[20] Veri Precetti della Pittura.
[21] A mixture of all styles and subjects
[22] Artists of the fifteenth century.
BOLOGNESE SCHOOL.
EPOCH III.
The Caracci, their Scholars, and their Successors, until the time of Cignani.
To write the history of the Caracci and their followers would in fact be almost the same as to write the pictoric history of all Italy during the last two centuries. In our preceding books we have taken a survey of almost every school; and everywhere, early or late, we have met with either the Caracci or their pupils, or at least with their successors, employed in overthrowing the ancient maxims, and introducing new, until we reach the period when there was no artist who, in some respect or other, might not be said to belong to their school. Now, as it is grateful to the traveller, after long following the course of some royal river, to ascend still higher to its source, so I trust it will, in like manner, prove delightful to my readers, to be here made acquainted with those principles that conferred this new style upon the world of art, and in a short time filled with its specimens, and took the lead of every individual school. What, in my opinion, too, is still more surprising is, that it should owe its origin to Lodovico Caracci, a young artist, who appeared of a slow, inactive intellect in early years, and better adapted to grind colours than to harmonize and apply them. He was advised, both by Fontana, his master at Bologna, and by Tintoretto[TN6], who directed his studies in Venice, to adopt a new profession, as quite unqualified for the art of painting; his fellow pupils likewise bantering him with the epithet of the ox, in allusion to his extreme dulness and tardiness. Indeed, every thing seemed to conspire to discourage him; he alone did not despair; from the obstacles he had to encounter he only gathered courage, and inducements to rouse, not to alarm himself. For this, his dilatory character, did not spring from confined genius, but from deep penetration; he shunned the ideal of the art as a rock on which so many of his contemporaries had suffered shipwreck; he pursued nature every where; he exacted of himself a reason for every line he drew; and considered it the duty of a young artist to aim only at doing well, until at length it grows into a habit, and such habit assists him in expediting his work.
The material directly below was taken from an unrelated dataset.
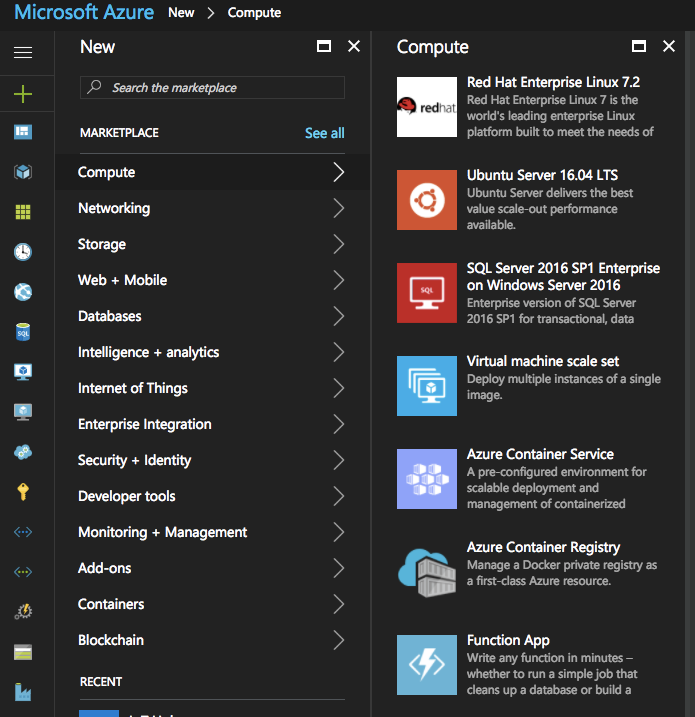Viewport: 695px width, 717px height.
Task: Expand the Networking category chevron
Action: pos(338,208)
Resolute, then, in his purpose, after having studied the best native artists in Bologna, he proceeded to do the same under Titian and Tintoretto at Venice. Thence he passed to Florence, and improved his taste from the pictures of Andrea, and the instructions of Passignano. At that period, the school of the Florentines had attained to that crisis, described in treating of its fourth epoch. Nothing could be more advantageous to young Lodovico than to observe there the competition between the partizans of the old and the new style; nor could there be better means of ascertaining the causes of the decline, and of the revival of the art. Such a scene was assuredly of the greatest use to him, though hitherto not much noticed, in attempting the reform of painting, and carrying it to a higher degree of perfection. The most eminent Florentines, with the view of improving the languid colouring of their masters, turned to the models of Coreggio and his followers; and their example, I am of opinion, induced Lodovico to leave Florence for Parma, where, observes his historian, he wholly devoted himself to that master and to Parmigianino. On his return to Bologna, although well received and esteemed as a good artist, he soon became aware that a single individual, so reserved and cautious as he was, could ill compete with an entire school; unless, following the example of Cigoli at Florence, he were to form a party among the rising pupils at Bologna.
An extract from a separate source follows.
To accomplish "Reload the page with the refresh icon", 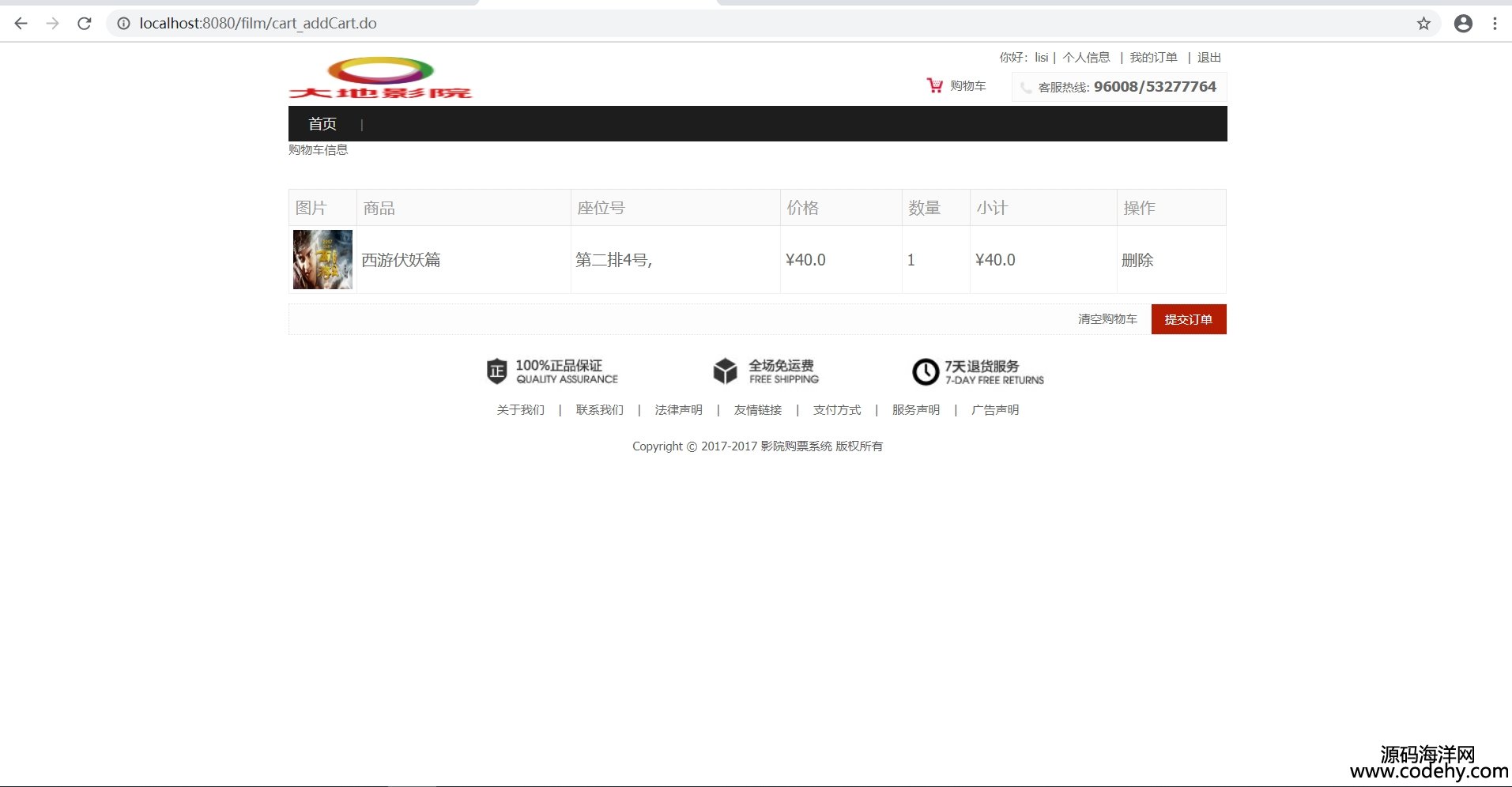I will coord(85,24).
In the first instance, he sought support in his own relatives. His brother Paolo cultivated the art, but was deficient both in judgment and in ability, and calculated only to execute with mediocrity the designs of others. On him he placed no reliance, but a good deal on two of his cousins. He had a paternal uncle named Antonio, by profession a tailor, who educated his two sons, Agostino and Annibale, at home. Such was their genius for design, that Lodovico was accustomed to say in his old age, that he had never had, during his whole professional career, a single pupil to equal them. The first devoted his attention to the goldsmith's art—always the school of the best engravers; the second was at once the pupil and assistant of his father in his calling. Though brothers, their dispositions were so opposite, as to render their society insufferable to each other, and they were little less than enemies. Accomplished in letters, Agostino always sought the company of learned men; there was no science on which he could not speak; at once a philosopher, a geometrician, and a poet; of refined manners, ready wit, and averse to the pursuits of the crowd. Annibale, on the contrary, neglected letters, beyond the mere power of reading and writing, while a natural bluntness of manner inclined him to taciturnity, and when compelled to speak, it was mostly in a satirical, contemptuous, or disputing tone.